WHAT THIS TASK INVOLVES: Continue the discussion thread about adding a Spark action to analyze tables, starting after its last comment.

TEXT UNDER STUDY:
Spark Action to Analyze table #10288

karuppayya · 2024-05-08T05:59:24Z

This change adds a Spark action to Analyze tables.
As part of analysis, the action generates Apache data - sketch for NDV stats and writes it as puffins.

karuppayya · 2024-05-08T05:59:53Z

cc: @RussellSpitzer @aokolnychyi @huaxingao @findepi

ajantha-bhat · 2024-05-08T06:12:17Z

spark/v3.5/spark/src/main/java/org/apache/iceberg/spark/actions/AnalyzeTableSparkAction.java

+import org.slf4j.Logger;
+import org.slf4j.LoggerFactory;
+
+/** Computes the statistic of the given columns and stores it as Puffin files. */


AnalyzeTableSparkAction is a generic name, I see that in future we want to compute the partition stats too. Which may not be written as puffin files.

Either we can change the change the naming to computeNDVSketches or make it generic such that any kind of stats can be computed from this.

SOURCE DATA:
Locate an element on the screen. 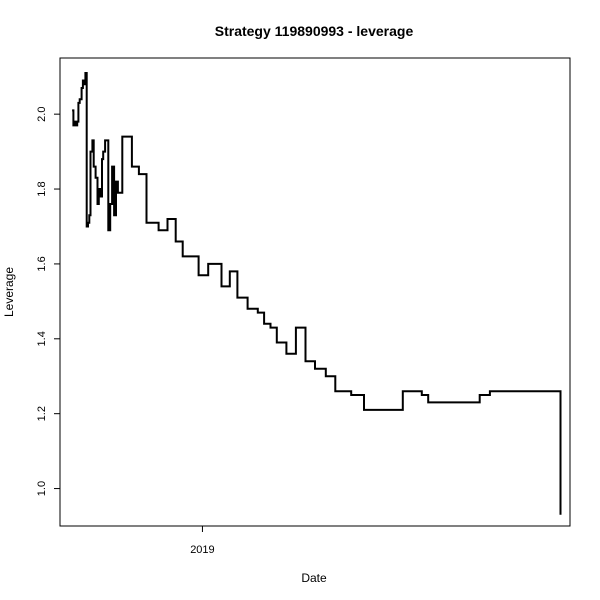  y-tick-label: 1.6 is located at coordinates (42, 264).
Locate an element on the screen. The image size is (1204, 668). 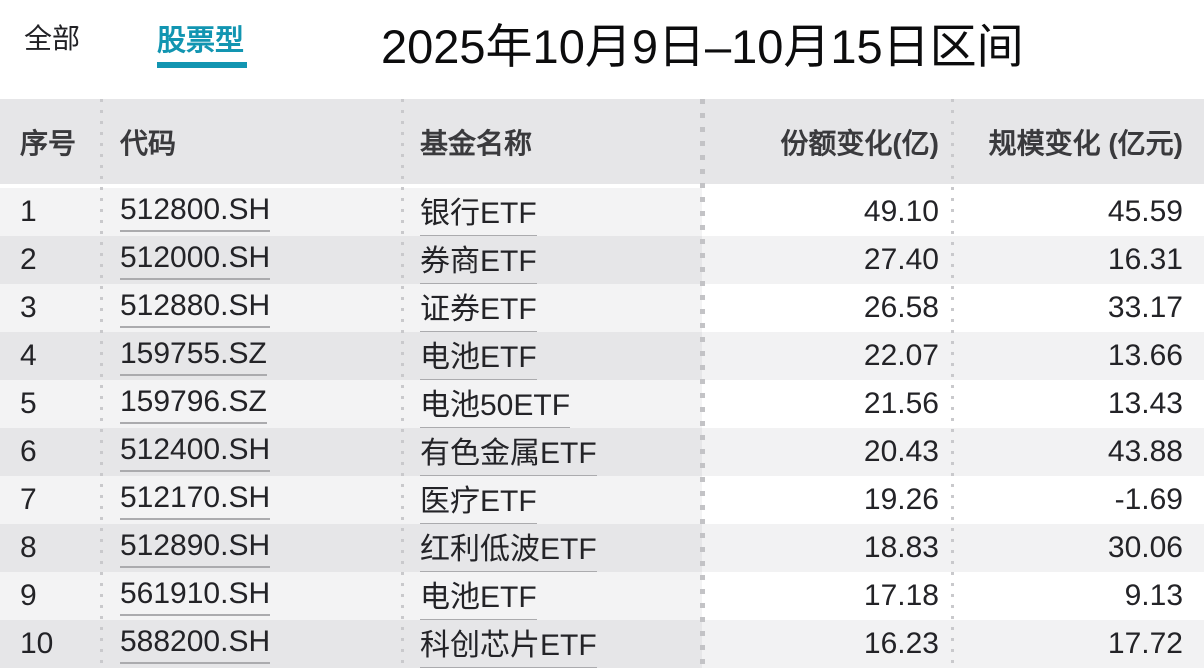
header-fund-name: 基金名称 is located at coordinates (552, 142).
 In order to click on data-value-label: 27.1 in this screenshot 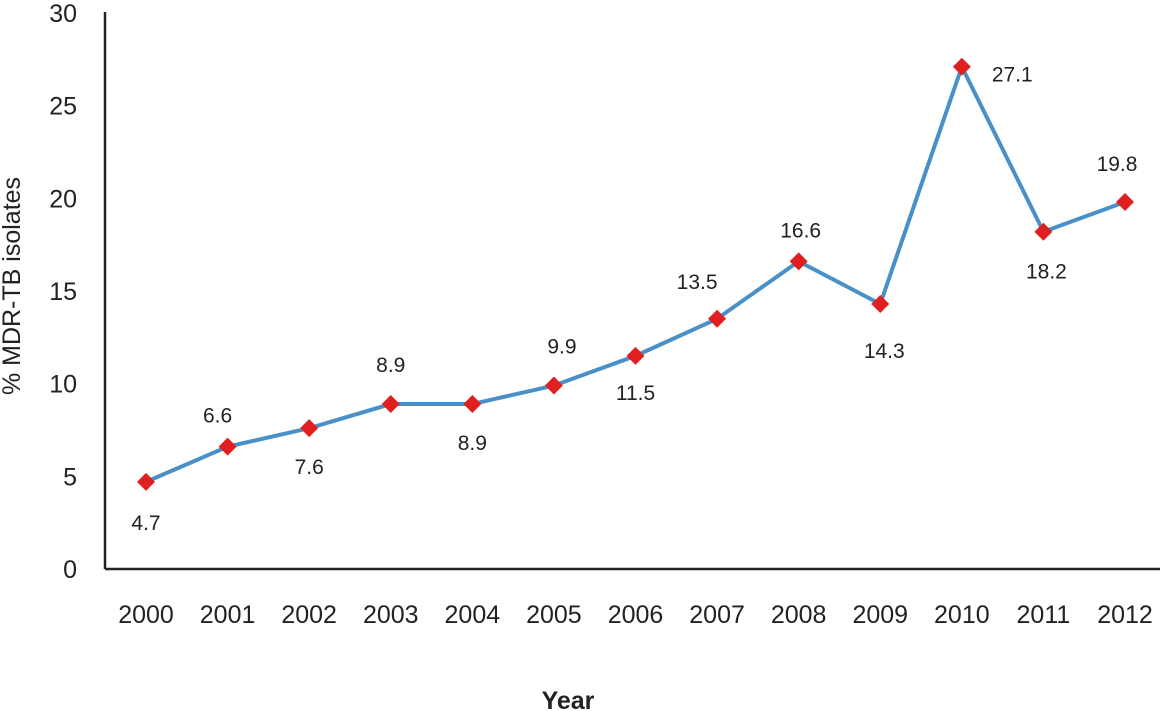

WRITTEN RESPONSE:
Thinking more on this, I think we should just call it computeNDVSketches and not mix it with partition stats.

I tried to follow the model of RDMS and Engines like Trino using ANALYZE TABLE <tblName> to collect all table level stats.
With a procedure per stats model, the user have to invoke procedure/action for every stats and
also with any new stats addition, the user need to ensure to update his code to call the new procedure/action.

not mix it with partition stats.

I think we could have partition stats as a separate action since it per partition, whereas this procedure can collect top level table stats.

ajantha-bhat · 2024-05-08T07:10:16Z

spark/v3.5/spark/src/main/java/org/apache/iceberg/spark/actions/AnalyzeTableSparkAction.java

+              spark(), table, columnsToBeAnalyzed.toArray(new String[0]));
+      table
+          .updateStatistics()
+          .setStatistics(table.currentSnapshot().snapshotId(), statisticsFile)


what if table's current snapshot has modified concurrently by another client between like 117 to line 120?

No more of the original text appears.